Appointing the right Board

10 Mar 2017

Appointing the right Board

Why playing board games gets in the way of good business

Appointing the right board depends on proper corporate governance and when this isn’t followed businesses can suffer. 

It is easy to tell whether a  business has not followed proper process when appointing board members by asking three simple questions.

  1. Did the executive seek objective or external advice to find the right board members?
  2. Did they understand what criteria make up a successful board?  
  3. Are they aware of how the changing business world is expecting more agility?

In South Africa for example, the national broadcaster recently came under fire for being badly managed and the state owned enterprise managed to lose R411m (€29m) in one year. Part of the mismanagement was due to a dysfunctional board and now the South African parliament has been tasked with finding an interim board.

There are of course many examples of well-functioning boards within South Africa and globally.  Many will agree, a strong board becomes the backbone of any business’s success, whether private or state-owned.

So what makes an effective board and why do businesses still play games when appointing them?

  • Use an independent third party for board appointments. This not only streamlines the process but also assists with navigating the latest regulation and ensuring international best practice. Cronyism falls away in favour of merit through a robust appointment process. Businesses might see this as an expensive exercise but it reduces risk substantially and the cost of repeating the entire process within a few years. 
  • A strong board needs diversity. At the time of the 2008 crisis, mostly men dominated corporate governance leadership at institutional investors whereas now, seven of the 10 largest institutional investors in stocks have women as heads of corporate governance. Businesses can lean towards familiarity in leadership but the financial crisis showed just how business strategies driven by groupthink can cause entire economies to implode. 
  • A transformation agenda can encourage diversity but must resist being linked solely to gender or race. Businesses can allow for transformation to simply become a tick box exercise where quotas need to be reached. Diversity should not be compromised and businesses must look for it in age, working across geographies and life experience. 
  • Board appointments should not compromise on a lack of practical business skill and experience. New leadership may be reluctant to let old leadership return to the business as a board member. However, businesses must consider addressing a requirement for tacit expertise. Former executives of companies are re-joining their boards especially when there is a gap in a particular talent profile which is also linked to transformation programmes.
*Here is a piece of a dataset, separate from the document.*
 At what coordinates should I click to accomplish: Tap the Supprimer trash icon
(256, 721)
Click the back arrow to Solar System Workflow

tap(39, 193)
Businesses must play their part to develop an increasing talent pool of quality board members. Board assessments and board specific succession plans must be considered. Assessments help ascertain personality traits. As board members carry personal liability, it is vital to get the seats filled with people prepared to take on this risk.

The onus falls on all businesses to develop talent across their sectors and ensure boards have the right balance between diversity, transformation and practical skills.